(Activity)
Using the records that appear below, write out exactly the lines from the one with "Where should I click to: Click the Nuevo" through the one with "You are a computer-use agent. 800x450 pixels.", keeping both end lines.
= Beginning of Section =
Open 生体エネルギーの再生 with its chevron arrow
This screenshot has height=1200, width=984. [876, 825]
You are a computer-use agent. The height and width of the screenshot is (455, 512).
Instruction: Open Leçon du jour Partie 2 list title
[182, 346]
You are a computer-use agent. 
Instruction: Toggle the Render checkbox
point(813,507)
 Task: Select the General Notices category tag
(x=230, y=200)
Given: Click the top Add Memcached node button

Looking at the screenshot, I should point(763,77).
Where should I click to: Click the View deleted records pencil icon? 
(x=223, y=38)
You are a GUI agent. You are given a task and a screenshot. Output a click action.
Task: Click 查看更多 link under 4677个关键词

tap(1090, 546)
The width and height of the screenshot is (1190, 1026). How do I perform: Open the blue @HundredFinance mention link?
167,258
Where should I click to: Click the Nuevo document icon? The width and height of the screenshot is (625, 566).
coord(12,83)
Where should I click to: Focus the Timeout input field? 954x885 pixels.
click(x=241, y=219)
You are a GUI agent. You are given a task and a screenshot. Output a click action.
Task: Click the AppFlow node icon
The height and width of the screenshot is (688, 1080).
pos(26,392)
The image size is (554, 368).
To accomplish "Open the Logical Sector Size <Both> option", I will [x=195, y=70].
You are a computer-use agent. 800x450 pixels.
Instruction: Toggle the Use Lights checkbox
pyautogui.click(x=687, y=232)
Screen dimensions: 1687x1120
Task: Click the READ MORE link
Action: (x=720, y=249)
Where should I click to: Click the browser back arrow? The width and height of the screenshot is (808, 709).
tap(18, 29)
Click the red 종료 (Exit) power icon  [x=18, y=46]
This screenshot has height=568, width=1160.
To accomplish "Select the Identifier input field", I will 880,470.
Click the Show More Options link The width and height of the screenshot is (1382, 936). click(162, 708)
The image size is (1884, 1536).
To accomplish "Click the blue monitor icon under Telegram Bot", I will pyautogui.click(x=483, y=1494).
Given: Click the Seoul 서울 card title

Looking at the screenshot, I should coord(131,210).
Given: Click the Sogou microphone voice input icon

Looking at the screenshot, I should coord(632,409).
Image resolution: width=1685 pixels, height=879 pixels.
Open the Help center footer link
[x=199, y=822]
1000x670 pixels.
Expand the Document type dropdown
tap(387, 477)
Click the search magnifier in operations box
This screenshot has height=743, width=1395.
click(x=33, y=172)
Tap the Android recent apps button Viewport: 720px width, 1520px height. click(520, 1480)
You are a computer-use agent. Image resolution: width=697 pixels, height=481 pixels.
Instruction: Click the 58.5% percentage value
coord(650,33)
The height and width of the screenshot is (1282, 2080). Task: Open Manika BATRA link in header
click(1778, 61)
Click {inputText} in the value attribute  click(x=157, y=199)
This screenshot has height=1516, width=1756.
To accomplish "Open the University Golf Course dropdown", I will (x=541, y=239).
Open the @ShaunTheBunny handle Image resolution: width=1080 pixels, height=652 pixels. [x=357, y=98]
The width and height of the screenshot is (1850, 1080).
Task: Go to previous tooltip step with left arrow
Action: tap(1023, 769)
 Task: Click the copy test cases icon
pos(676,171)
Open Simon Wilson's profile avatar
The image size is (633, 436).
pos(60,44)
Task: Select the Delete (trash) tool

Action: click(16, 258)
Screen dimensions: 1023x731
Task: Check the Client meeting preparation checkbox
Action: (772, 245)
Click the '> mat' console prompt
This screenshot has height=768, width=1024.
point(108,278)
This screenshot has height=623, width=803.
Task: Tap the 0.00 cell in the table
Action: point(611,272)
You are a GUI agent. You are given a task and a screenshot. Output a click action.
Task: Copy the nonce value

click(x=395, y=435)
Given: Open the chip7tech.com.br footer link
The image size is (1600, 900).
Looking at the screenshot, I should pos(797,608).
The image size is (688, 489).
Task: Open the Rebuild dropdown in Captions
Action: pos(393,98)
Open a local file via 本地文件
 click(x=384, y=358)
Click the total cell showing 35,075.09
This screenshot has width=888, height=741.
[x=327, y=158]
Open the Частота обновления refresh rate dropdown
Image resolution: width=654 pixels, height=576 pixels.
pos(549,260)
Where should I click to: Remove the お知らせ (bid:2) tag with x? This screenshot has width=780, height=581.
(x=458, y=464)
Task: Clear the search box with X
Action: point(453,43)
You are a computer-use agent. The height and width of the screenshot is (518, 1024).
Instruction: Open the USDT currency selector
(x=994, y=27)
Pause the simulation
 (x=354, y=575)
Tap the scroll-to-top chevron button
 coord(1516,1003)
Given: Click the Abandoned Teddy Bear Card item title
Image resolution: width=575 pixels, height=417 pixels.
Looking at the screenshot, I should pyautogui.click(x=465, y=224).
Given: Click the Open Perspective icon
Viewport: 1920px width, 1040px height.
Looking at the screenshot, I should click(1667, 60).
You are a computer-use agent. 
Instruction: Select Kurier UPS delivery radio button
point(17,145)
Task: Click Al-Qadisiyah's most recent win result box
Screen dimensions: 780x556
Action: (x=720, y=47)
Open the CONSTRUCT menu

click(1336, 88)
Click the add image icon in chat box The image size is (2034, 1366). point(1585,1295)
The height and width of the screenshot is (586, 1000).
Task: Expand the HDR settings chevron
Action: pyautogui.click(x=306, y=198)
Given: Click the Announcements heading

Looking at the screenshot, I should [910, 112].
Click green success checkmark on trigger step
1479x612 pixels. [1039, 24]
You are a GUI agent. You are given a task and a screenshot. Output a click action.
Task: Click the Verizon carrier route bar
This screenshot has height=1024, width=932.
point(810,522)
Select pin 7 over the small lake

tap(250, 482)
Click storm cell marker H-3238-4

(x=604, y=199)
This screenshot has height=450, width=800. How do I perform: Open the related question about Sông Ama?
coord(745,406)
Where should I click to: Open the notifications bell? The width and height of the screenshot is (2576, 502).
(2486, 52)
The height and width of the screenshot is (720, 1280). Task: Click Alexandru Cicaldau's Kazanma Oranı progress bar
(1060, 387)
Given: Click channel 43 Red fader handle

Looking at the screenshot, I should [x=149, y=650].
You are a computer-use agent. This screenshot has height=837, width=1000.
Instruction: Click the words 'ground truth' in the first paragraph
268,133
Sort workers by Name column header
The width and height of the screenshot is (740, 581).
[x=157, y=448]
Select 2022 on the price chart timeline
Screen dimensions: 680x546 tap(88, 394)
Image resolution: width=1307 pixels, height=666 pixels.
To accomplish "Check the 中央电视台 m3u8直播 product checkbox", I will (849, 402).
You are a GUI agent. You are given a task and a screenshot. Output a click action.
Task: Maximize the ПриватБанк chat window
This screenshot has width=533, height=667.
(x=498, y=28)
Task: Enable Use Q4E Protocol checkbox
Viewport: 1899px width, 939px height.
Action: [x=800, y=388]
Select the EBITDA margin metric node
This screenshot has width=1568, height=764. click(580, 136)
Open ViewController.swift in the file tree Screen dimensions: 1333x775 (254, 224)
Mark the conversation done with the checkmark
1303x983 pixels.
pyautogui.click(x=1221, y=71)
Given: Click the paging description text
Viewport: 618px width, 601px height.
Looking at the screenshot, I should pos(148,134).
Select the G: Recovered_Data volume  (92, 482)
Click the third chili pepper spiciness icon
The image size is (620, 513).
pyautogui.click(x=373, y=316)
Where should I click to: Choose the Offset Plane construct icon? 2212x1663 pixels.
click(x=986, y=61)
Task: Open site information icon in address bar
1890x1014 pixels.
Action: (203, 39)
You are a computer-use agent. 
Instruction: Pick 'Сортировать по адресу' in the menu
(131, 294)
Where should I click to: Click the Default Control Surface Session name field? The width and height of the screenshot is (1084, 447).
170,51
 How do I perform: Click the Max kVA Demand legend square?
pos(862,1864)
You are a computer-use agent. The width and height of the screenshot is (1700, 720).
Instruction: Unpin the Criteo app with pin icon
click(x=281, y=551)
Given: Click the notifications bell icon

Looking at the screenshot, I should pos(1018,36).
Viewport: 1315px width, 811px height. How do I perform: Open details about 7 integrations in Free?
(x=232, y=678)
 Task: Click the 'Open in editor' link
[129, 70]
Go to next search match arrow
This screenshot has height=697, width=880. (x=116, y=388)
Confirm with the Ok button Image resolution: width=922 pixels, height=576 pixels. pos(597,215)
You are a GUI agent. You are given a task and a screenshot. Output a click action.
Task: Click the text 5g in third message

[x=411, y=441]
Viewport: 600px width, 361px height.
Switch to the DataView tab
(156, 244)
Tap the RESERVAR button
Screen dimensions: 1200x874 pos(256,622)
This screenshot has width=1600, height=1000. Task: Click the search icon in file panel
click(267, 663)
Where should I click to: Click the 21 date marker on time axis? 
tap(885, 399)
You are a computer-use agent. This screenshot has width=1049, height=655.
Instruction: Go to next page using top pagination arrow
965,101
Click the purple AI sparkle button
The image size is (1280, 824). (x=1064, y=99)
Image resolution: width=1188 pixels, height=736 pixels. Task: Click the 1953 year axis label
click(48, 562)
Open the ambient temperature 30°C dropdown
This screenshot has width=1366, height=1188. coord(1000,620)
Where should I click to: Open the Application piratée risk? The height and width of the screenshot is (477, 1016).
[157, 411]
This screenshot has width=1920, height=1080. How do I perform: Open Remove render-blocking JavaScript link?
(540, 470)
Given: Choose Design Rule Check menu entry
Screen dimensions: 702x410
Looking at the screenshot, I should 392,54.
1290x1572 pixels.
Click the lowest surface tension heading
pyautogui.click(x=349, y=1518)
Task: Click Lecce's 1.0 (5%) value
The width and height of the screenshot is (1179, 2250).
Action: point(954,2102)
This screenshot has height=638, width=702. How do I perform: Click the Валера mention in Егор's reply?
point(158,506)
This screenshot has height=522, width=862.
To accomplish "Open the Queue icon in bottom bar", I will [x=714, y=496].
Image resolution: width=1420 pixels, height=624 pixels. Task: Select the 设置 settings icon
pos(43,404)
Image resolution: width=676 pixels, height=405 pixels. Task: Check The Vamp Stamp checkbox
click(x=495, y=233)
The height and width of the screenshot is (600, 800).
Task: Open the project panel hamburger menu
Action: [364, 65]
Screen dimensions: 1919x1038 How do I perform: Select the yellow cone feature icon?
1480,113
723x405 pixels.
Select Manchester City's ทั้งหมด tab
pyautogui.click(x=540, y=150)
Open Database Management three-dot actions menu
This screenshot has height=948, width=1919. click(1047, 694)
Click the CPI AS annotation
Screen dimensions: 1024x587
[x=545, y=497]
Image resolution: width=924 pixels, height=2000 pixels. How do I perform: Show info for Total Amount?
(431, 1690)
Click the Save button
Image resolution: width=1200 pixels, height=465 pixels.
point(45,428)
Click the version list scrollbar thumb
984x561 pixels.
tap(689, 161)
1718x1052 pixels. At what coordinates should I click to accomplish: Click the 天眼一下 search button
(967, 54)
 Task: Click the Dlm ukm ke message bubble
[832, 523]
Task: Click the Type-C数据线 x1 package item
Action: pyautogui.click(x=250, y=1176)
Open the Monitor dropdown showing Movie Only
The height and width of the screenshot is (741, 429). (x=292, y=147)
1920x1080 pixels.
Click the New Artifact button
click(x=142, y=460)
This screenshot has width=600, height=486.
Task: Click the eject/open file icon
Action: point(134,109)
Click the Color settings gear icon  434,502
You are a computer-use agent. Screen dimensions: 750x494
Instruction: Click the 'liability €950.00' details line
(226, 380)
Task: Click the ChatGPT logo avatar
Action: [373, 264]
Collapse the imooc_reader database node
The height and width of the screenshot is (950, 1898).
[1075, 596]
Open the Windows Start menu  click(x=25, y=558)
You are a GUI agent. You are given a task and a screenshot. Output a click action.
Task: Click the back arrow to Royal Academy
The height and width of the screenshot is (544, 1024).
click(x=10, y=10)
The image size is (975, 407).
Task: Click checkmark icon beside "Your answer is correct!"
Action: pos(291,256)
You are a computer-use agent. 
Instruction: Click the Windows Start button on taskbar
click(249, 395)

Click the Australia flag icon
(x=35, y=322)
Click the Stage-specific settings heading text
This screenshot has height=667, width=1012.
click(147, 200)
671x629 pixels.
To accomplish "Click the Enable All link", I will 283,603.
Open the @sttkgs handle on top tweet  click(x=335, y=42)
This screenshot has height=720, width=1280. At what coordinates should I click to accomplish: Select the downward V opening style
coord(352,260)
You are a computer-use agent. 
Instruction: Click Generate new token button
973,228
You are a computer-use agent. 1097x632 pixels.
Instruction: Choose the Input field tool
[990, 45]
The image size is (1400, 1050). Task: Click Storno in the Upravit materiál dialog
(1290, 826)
= End of Section =
(Written solution)
Where should I click to: Click the Nuevo document icon? The width and height of the screenshot is (625, 566).
coord(12,83)
Where should I click to: Focus the Timeout input field? 954x885 pixels.
click(x=241, y=219)
You are a GUI agent. You are given a task and a screenshot. Output a click action.
Task: Click the AppFlow node icon
The height and width of the screenshot is (688, 1080).
pos(26,392)
The image size is (554, 368).
To accomplish "Open the Logical Sector Size <Both> option", I will [x=195, y=70].
You are a computer-use agent. 800x450 pixels.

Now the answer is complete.